Another possible delay in affirmative diagnosis of OIAI should be noted. Partly because both adrenal insufficiency and opioid use can cause ambiguous symptoms, those of OIAI might be misunderstood as an effect of the primary disease, a common adverse effect of opioid use or a psychiatric disorder such as depression [10, 11, 31]. Thus, together with under-recognition of OIAI as a clinical possibility, the non-specific and wide-range of symptoms of OIAI can delay diagnosis, although delay can cause life-threatening events [31]. Indeed, Li T, et al. reported that median duration prior to diagnosis of OIAI was 12 months [10]. In the present case, abdominal pain, constipation, fatigue, appetite loss and vitality, which were recognized at least two years prior to the diagnosis of OIAI and initially thought to be effects of the primary disease or common adverse effects of opioids, were fully or partially ameliorated after oral corticosteroid replacement, suggesting that these symptoms were associated with adrenal insufficiency. Clinical vigilance for OIAI is therefore required for patients with long-term or high dosage opioids.

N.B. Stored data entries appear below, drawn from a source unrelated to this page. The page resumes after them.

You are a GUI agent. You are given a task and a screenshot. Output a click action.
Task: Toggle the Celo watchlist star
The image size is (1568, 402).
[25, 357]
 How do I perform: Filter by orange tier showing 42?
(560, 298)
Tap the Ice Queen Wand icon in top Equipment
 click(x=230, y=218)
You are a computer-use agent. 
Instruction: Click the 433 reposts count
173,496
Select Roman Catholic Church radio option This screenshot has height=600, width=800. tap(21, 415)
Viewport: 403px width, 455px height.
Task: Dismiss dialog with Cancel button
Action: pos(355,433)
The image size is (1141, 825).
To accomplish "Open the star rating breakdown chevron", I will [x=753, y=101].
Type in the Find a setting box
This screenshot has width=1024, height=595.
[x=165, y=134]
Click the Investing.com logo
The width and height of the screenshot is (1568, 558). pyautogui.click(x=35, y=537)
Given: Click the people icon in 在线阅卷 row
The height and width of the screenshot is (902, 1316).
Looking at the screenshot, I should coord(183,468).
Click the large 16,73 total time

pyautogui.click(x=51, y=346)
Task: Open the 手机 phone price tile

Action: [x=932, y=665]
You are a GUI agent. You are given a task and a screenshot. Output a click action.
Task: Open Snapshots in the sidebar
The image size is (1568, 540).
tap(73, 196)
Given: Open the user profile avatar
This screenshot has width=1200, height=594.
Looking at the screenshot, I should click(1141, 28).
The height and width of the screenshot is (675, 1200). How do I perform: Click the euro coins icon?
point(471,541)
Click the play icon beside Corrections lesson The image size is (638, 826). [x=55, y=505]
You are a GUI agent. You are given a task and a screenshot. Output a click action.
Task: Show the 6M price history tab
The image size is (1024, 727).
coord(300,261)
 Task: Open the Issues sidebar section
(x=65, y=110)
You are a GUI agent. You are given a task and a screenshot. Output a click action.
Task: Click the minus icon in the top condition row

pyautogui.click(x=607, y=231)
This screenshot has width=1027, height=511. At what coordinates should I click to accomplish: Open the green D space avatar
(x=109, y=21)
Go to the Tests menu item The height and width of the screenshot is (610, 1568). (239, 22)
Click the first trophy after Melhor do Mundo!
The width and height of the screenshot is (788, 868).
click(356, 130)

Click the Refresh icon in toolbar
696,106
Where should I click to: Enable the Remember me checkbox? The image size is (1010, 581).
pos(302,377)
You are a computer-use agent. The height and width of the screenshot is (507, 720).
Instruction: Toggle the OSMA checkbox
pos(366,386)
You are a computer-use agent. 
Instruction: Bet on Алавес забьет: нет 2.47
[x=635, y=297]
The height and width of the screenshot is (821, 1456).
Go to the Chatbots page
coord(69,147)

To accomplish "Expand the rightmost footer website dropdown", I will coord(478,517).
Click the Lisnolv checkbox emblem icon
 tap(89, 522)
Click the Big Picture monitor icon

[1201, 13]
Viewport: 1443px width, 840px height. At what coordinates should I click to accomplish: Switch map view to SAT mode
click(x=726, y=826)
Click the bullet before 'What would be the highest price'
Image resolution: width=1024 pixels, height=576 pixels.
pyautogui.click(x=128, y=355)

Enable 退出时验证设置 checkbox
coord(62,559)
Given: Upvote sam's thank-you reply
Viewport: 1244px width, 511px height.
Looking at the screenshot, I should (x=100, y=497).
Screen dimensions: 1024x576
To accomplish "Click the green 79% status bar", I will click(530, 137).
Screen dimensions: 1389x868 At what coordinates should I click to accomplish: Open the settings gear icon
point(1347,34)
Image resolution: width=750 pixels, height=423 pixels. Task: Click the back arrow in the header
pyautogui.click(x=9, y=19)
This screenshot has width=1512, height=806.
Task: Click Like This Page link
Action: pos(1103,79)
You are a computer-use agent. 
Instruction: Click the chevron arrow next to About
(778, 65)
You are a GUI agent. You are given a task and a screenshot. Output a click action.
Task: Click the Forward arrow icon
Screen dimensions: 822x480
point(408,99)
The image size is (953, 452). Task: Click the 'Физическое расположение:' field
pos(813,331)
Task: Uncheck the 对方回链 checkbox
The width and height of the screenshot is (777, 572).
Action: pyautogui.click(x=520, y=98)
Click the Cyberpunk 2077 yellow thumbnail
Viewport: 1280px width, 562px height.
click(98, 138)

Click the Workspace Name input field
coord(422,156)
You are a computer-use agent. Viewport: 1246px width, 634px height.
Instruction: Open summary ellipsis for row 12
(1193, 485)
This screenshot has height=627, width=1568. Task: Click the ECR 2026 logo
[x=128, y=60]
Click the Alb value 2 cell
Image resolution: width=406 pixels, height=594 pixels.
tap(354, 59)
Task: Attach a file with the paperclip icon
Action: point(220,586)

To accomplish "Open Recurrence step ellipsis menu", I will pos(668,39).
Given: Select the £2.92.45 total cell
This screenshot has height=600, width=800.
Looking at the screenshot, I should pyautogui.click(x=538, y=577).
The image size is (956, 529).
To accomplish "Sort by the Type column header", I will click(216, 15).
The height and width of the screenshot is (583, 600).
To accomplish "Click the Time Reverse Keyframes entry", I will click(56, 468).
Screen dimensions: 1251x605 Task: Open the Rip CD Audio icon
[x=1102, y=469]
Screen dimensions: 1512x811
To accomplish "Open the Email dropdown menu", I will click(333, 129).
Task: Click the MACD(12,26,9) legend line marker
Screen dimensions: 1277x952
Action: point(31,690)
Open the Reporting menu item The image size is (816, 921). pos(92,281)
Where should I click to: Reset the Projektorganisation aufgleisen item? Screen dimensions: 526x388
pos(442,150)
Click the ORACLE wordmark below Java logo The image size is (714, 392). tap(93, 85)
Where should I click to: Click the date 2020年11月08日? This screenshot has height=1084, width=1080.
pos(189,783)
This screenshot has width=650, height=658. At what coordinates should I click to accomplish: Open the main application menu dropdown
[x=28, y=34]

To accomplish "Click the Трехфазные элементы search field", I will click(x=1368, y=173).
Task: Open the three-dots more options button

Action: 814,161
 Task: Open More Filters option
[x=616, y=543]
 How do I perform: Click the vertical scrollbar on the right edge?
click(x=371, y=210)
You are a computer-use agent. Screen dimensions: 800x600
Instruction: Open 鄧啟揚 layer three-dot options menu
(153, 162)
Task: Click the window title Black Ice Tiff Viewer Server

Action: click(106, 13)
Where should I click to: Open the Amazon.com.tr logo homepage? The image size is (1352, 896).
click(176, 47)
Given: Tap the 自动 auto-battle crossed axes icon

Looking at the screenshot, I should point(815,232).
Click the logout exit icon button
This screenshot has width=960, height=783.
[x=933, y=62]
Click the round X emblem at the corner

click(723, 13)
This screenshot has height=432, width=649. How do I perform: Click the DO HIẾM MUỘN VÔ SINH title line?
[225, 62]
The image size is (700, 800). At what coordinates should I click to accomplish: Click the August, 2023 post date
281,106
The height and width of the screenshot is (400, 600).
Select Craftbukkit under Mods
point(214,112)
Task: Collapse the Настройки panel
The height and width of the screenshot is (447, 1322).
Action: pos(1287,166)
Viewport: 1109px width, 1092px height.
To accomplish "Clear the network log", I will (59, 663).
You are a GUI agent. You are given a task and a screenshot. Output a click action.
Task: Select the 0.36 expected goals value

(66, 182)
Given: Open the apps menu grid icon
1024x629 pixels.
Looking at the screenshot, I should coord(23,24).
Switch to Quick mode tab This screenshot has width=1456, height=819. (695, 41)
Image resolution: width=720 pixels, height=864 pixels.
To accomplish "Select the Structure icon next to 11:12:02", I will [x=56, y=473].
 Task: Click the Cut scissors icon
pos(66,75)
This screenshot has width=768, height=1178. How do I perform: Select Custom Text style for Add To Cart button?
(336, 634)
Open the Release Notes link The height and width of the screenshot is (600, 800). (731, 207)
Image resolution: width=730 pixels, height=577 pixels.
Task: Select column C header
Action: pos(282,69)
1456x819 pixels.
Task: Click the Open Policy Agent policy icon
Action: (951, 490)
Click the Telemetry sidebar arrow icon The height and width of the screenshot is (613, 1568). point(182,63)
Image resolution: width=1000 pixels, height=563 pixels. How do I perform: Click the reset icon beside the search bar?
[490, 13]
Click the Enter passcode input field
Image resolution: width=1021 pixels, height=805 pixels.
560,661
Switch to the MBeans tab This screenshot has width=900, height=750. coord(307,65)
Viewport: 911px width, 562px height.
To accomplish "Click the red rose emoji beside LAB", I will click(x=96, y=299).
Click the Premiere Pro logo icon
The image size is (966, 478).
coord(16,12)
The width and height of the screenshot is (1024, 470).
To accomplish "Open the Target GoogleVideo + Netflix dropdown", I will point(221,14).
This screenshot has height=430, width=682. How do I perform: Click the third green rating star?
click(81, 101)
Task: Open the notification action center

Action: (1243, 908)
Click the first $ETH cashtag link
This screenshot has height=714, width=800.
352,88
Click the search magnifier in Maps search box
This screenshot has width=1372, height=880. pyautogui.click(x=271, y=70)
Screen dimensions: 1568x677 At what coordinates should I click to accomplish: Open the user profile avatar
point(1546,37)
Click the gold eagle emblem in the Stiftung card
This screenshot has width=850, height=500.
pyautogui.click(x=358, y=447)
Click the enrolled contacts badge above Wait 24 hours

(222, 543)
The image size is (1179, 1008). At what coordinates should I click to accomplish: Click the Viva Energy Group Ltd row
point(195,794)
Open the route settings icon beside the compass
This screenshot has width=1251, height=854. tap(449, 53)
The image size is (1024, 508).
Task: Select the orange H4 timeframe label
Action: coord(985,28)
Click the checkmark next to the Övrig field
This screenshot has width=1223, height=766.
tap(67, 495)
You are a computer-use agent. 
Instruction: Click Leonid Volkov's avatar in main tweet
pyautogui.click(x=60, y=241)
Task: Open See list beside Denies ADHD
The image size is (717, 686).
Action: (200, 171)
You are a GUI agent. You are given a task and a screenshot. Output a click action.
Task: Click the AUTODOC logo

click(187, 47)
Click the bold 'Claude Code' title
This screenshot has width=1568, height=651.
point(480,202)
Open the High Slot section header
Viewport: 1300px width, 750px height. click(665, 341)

Finally, as treatment or prevention of OIAI, elimination, rotation and reduction of opioid dose can be options for possible recovery of the HPA axis, along with corticosteroid replacement therapy [9]. In the present case, elimination or reduction of fentanyl could not be performed during the patient’s admission period due to her persistent pain and severe anxiety, but such treatment should be considered as future options.
In conclusion, we report a case of secondary adrenal insufficiency due to clinical transdermal fentanyl usage. Under-recognition of OIAI as a plausible clinical entity as well as its variety of symptoms can hamper prompt diagnosis. Vigilance for early signs of OIAI that enables effective corticosteroid replacement therapy is therefore essential for patients with long-term and/or high dose opioid usage.
None of the authors has potential conflicts of interest associated with this report.